La chancelière allemande, Angela Merkel, a jugé mercredi, à la veille d'un sommet européen crucial pour l'avenir du Royaume-Uni dans l'Union européenne, que de nombreuses demandes de réformes réclamées par Londres étaient «justifiées».

«Il ne s'agit pas juste des intérêts particuliers des Britanniques, sur certaines choses, certaines questions, bien au contraire. De nombreux points sont justifiés et compréhensibles», a-t-elle dit devant le Bundestag dans un discours présentant la position allemande avant le sommet de jeudi et vendredi.

Même sur la question sensible de la limitation des prestations sociales pour les ressortissants d'autres pays de l'UE, Mme Merkel a apporté son soutien au Premier ministre britannique, David Cameron.

«Ces demandes sont aussi compréhensibles et justifiées (...) il est évident que chaque pays membre doit pouvoir protéger son système social contre les abus», a-t-elle dit.

«Tout comme David Cameron, je considère aussi comme nécessaire que nous, au sein de L'UE, en fassions plus sur la compétitivité, la transparence et la bureaucratie. L'Allemagne et la Grande-Bretagne partagent ces convictions depuis de nombreuses années», a-t-elle souligné.

Selon elle, le gouvernement allemand fera tout ce qui est en son pouvoir pour que, «au final, ce ne soit pas seulement la Grande-Bretagne qui profite mais aussi l'Allemagne et toute l'Europe».

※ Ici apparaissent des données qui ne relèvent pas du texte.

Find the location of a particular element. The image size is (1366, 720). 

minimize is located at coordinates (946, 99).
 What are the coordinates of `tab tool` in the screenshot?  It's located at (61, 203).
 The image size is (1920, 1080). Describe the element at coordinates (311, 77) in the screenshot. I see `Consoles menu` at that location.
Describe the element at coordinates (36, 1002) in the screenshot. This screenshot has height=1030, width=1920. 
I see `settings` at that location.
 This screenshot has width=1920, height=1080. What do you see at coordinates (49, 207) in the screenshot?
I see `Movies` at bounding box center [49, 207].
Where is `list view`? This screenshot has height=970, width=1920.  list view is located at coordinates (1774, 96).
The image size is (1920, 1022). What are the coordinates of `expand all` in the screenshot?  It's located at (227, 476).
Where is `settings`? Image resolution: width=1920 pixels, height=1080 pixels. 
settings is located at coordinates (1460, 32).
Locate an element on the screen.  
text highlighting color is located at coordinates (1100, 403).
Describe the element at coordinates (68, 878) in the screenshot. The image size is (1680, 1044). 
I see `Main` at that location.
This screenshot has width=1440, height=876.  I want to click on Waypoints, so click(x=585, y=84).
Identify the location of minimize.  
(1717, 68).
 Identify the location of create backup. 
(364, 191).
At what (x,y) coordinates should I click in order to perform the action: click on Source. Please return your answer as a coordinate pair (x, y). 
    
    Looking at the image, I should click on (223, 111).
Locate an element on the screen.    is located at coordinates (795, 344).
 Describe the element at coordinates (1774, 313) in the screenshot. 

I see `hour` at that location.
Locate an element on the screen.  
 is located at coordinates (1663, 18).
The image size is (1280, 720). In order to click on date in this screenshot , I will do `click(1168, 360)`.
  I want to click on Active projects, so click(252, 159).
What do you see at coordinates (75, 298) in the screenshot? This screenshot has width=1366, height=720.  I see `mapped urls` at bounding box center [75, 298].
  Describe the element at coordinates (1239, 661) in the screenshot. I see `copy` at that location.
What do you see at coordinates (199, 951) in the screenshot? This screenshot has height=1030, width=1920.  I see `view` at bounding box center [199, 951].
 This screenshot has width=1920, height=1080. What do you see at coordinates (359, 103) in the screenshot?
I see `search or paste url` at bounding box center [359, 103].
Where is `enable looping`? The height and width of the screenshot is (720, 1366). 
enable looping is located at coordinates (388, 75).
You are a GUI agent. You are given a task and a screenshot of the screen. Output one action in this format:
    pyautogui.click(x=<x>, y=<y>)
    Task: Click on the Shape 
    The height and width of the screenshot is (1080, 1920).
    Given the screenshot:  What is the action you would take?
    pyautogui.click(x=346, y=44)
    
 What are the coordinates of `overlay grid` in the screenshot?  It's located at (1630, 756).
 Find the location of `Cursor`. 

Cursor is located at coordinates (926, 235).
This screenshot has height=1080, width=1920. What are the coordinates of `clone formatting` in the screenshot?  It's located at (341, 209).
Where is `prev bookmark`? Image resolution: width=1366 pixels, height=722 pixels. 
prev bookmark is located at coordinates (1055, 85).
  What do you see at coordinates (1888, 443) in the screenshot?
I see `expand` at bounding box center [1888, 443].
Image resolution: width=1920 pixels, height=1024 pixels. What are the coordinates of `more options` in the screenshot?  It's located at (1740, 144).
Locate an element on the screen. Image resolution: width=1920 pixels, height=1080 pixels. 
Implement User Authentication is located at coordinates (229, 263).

«C'est dans notre intérêt que la Grande-Bretagne soit un membre fort dans une Europe forte», a insisté la chancelière.

M. Cameron a promis un référendum sur le maintien ou non de son pays dans l'UE. Il espère arracher un compromis lors d'un sommet des 28 chefs d'Etat et de gouvernement de l'UE jeudi et vendredi à Bruxelles, ce qui lui permettrait d'organiser cette consultation dès le mois de juin.

Le président du Conseil européen, Donald Tusk, a présenté le 2 février un pré-accord pour répondre aux revendications britanniques et éviter un «Brexit», mais de l'immigration à la souveraineté politique, en passant par la gouvernance économique, les pommes de discorde restent nombreuses.